■ **DIRECTIONS FOR THIS TASK**
Copy the records below line for line, with no changes to their wording, numbers, or punctuation.

■ **DATASET ROWS**

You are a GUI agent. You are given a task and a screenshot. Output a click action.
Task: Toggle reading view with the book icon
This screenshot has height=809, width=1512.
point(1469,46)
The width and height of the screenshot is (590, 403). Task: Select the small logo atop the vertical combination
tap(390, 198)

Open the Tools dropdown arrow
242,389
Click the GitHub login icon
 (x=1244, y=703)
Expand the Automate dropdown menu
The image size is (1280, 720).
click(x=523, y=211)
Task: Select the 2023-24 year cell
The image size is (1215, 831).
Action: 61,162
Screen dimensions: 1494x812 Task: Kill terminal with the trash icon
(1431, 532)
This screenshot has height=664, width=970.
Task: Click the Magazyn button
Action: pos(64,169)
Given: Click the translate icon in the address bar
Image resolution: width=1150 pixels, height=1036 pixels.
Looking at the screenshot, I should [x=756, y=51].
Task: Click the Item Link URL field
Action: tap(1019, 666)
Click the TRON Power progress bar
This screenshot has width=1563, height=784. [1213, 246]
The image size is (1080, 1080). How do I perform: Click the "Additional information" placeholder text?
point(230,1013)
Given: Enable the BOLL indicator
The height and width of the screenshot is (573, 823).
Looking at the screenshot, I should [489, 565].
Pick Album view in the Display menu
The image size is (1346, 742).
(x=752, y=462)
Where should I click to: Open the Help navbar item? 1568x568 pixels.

■ **RESULT OF THE EXERCISE**
You are a GUI agent. You are given a task and a screenshot. Output a click action.
Task: Toggle reading view with the book icon
This screenshot has height=809, width=1512.
point(1469,46)
The width and height of the screenshot is (590, 403). Task: Select the small logo atop the vertical combination
tap(390, 198)

Open the Tools dropdown arrow
242,389
Click the GitHub login icon
 (x=1244, y=703)
Expand the Automate dropdown menu
The image size is (1280, 720).
click(x=523, y=211)
Task: Select the 2023-24 year cell
The image size is (1215, 831).
Action: 61,162
Screen dimensions: 1494x812 Task: Kill terminal with the trash icon
(1431, 532)
This screenshot has height=664, width=970.
Task: Click the Magazyn button
Action: pos(64,169)
Given: Click the translate icon in the address bar
Image resolution: width=1150 pixels, height=1036 pixels.
Looking at the screenshot, I should [x=756, y=51].
Task: Click the Item Link URL field
Action: tap(1019, 666)
Click the TRON Power progress bar
This screenshot has width=1563, height=784. [1213, 246]
The image size is (1080, 1080). How do I perform: Click the "Additional information" placeholder text?
point(230,1013)
Given: Enable the BOLL indicator
The height and width of the screenshot is (573, 823).
Looking at the screenshot, I should [489, 565].
Pick Album view in the Display menu
The image size is (1346, 742).
(x=752, y=462)
Where should I click to: Open the Help navbar item? 1568x568 pixels.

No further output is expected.